The amount of information contained in a report will depend on the nature of the matter and the purpose for which the report is sought. In most instances, you will be asked a series of questions in the letter of instruction. It is important that you address each question fully, and in the order asked.
Usually a report should contain:
- the patient’s history & complaints
- your findings on clinical examination
- tests performed and the relevant outcomes
- treatment provided
- opinions as to prognosis
- referrals to other health professionals
The extent of a patient’s prior history to be detailed in a report is a matter of judgment and balance. Personal information not relevant to the issues involved in the matter for which a report has been requested, need not be included. Conversely matters relevant to the degree of injury (e.g. a previous injury to the same site) should be included.
Health professionals face time constraints and so it can often be difficult to extract an accurate history from a patient regarding precisely how the injury occurred.
You may not have a precise record of how the patient’s injury occurred, for example, whether he or she slipped or fell. In court proceedings, the issue of whether the patient slipped or fell may be fundamentally important. By contrast, this question may be of small relevance to a health professional treating the patient. Courts appreciate that health professionals are not retained to be historians and that a notation of a patient “falling” is not meant to be a definitive declaration of the mechanism of the injury. However in writing a report, some care should be taken in describing the history provided.
If your records do not contain comprehensive information about how the injury occurred, you can avoid these difficulties by beginning this section of your report with the phrase, “A history sufficient for the purposes of treatment only was obtained and the details noted as follows…..”.
Similarly, a health professional may not record all symptoms in the clinical notes. Some symptoms may be unimportant for the immediate treatment of the condition. Therefore, a specification of the symptoms in a medical report should not be represented as an exhaustive record. You may avoid triggering debate in court over the content of your report by prefacing your discussion, “Symptoms recorded at the time of attendance….”. By clarifying the scope of your report in this way it is more readily acceptable to both parties. The parties may then consent to the report being accepted without your attendance at court.
In a medical report, clinical findings should be set out as the noted observations made on the clinical examination. Courts understand that it is neither possible nor appropriate to note every clinical finding on examination. Obviously there is little purpose for a treating health professional to note all negative findings and trivial positive findings.
If called to court, you may avoid cross-examination on this issue simply by stating in the report that, “the significant clinical findings which were recorded on examination were…..”.
Although mention of tests and results is usually uncontroversial, comments such as “X-rays were unremarkable and within normal limits” are vague and therefore may promote argument. More helpful may be a direct recitation of x-ray or scan reports, stating whether you have read or viewed the reports and agree with them.
It is preferable to give opinions only where you are asked for them specifically. If you are asked for an opinion, it is important to determine that the opinion sought relates to a clinical issue, and one of which you could reasonably be expected to have knowledge.

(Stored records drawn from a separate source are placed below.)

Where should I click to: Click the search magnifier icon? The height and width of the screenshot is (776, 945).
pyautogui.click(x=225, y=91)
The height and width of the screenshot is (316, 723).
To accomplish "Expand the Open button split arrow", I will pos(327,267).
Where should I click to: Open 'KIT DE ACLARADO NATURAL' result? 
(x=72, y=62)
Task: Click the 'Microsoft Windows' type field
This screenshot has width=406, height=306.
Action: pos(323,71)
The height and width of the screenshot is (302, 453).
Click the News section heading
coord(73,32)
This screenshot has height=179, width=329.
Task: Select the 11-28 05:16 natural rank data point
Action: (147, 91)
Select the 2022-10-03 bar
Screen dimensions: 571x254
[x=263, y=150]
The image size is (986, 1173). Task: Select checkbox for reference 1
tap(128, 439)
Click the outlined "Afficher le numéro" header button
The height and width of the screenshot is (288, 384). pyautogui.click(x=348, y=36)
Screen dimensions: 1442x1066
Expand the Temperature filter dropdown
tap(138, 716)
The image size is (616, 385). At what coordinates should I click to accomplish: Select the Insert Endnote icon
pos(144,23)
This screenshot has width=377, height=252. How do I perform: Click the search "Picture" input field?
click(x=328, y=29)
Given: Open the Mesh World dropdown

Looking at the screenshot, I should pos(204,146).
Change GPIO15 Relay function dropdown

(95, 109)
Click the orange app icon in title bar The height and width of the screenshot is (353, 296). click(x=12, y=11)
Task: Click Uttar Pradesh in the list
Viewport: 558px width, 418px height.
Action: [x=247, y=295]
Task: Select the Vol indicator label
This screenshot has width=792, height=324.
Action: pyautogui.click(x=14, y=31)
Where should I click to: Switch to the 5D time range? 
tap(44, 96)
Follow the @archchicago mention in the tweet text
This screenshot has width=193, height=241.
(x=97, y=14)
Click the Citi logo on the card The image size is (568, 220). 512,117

In some cases you may be asked specifically to discuss the likely prognosis, assess the extent of the patient’s permanent disability, the level of impairment or whether the injury has stabilised. You also may be asked to express an opinion in your report about the cause of a condition, the patient’s capacity for employment or life expectancy.
Particular care should be taken when proffering a general, non-medical opinion. You should ensure that your answers are not based on assumed circumstances but are grounded on ascertained facts. For example, stating that a patient is “not fit for pre injury work duties” relies on an assumed knowledge of what those duties involve. A health professional will invariably be extensively questioned over this type of broad assertion. By contrast, a statement which accurately describes the person’s capacity, such as “Ms X is fit for work that does not involve lifting weights in excess of X kilograms”, will avoid this problem.
Care should also be taken when making statements that involve a value judgment about a patient’s conduct. Statements to the effect that a patient is “genuine” or “malingering” are undesirable in reports. Impressionistic assessments may be used by one of the parties in the dispute to suggest a lack of objectivity in the writer. Objections to reports which appear biased may necessitate calling the health professional to give evidence in court. Assertions such as “liability should/should not be accepted by the insurer” should never be made in a report.
If you are asked to make an impairment assessment pursuant to the American Medical Association Guides to the Evaluation of Permanent Impairment, you should decline to do so unless you are competent to do so. Some jurisdictions do not accept such assessments unless the health professional has been accredited to provide such an assessment.